The 30-year industry veteran, currently Worley’s principal mine electrification and technology, told the Perth conference technology was a key barrier to ambitious 2030-to-2035 goals. Throw in mining’s protracted capital investment cycles and even longer-range targets could be a stretch.

A “realist’s perspective” was the conference session moderator’s description of Lucey’s talk. But it was also a clarion call to those advancing new solutions to mining’s “carbon-free mobility” challenge to double down because much current planning hinges on legacy equipment and systems that seem unlikely to enable the industry to both economically meet future “critical” material demand and simultaneously shrink its carbon footprint.

Lucey wrote recently: “At the moment mining is spending about a third of what it needs to be spending and some of that money is being spent on unicorns and fairies. I would suggest a number of [decarbonisation] projects will evaporate over the next couple of years and be replaced by more realistic projects. Further to this, if your plan was to wait until someone else solves the problem, you aren’t going to achieve your target.

“The practicalities of building renewable energy farms three-times the size of your mining footprint are starting to hit home.”

He told this week’s conference one of the key reasons he joined Worley over a year ago was to “look at how you electrify mobile equipment, which is probably one of the hardest things to do on a mine site”.

“I often tell companies that if you are looking to reduce your carbon emissions and you have a target, this is the very last thing you should look at because it is by far the hardest thing to actually do,” Lucey said.

“Worley is a large engineering firm. A lot of what it does is around energy. It has a long history in energy projects around the globe, and all kinds of energy. And even with all that background, the decarbonisation of mining is a massive challenge.”

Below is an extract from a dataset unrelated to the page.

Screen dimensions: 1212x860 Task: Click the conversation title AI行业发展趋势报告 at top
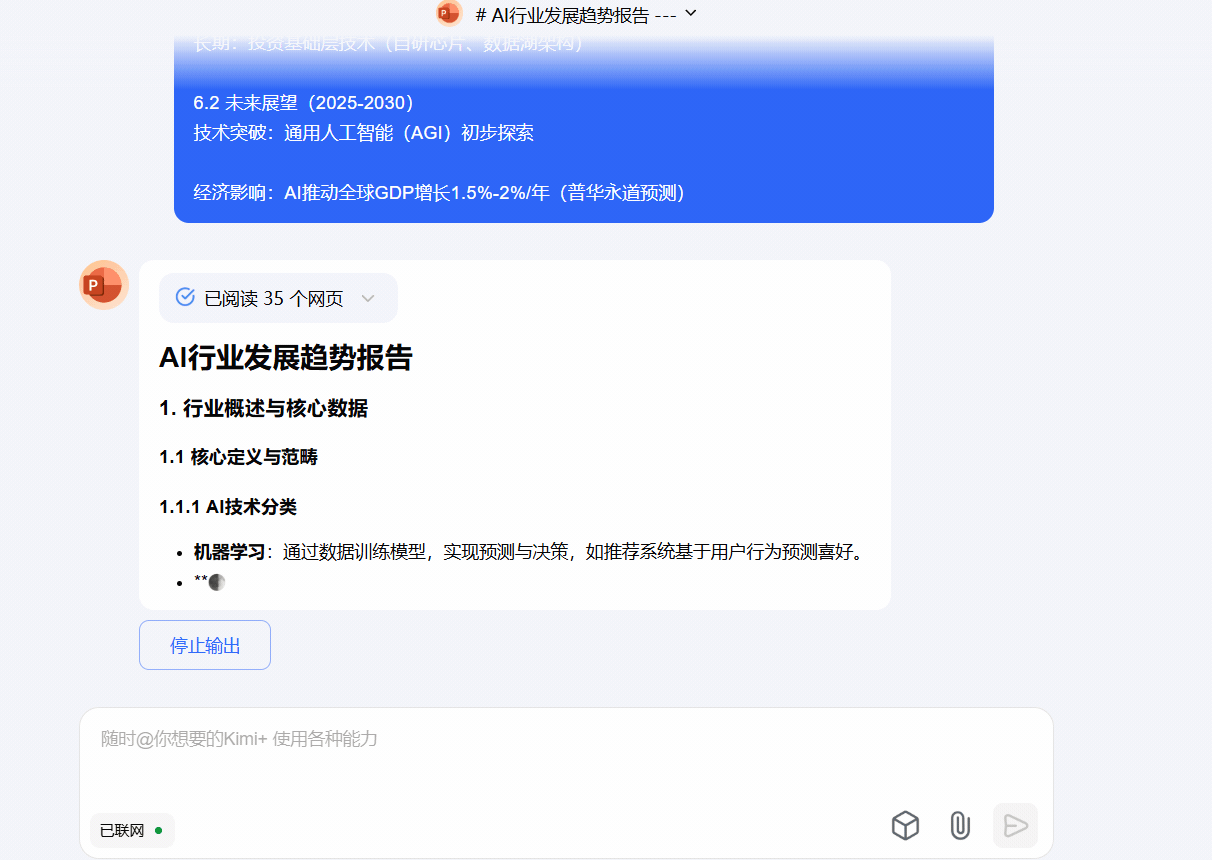tap(577, 15)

Work by the company last year to probe the scale of the challenge found circa-36,000 of an estimated 54,000 haul trucks at mines today would need to be modified (or replaced) for carbon reduction by 2035 for the industry to meet publicised targets. As it was split between 2030 and 2035 targets, more trucks would need to be converted before 2030 than after 2030, reaching a peak conversation rate of about 5000 trucks per year by 2030. The research found it was “unlikely mining would achieve this rate with its current rate of preparation”.

Lucey said new battery-electric haul trucks were unlikely to hit the market commercially until 2030 and ramp-up would take more than five years.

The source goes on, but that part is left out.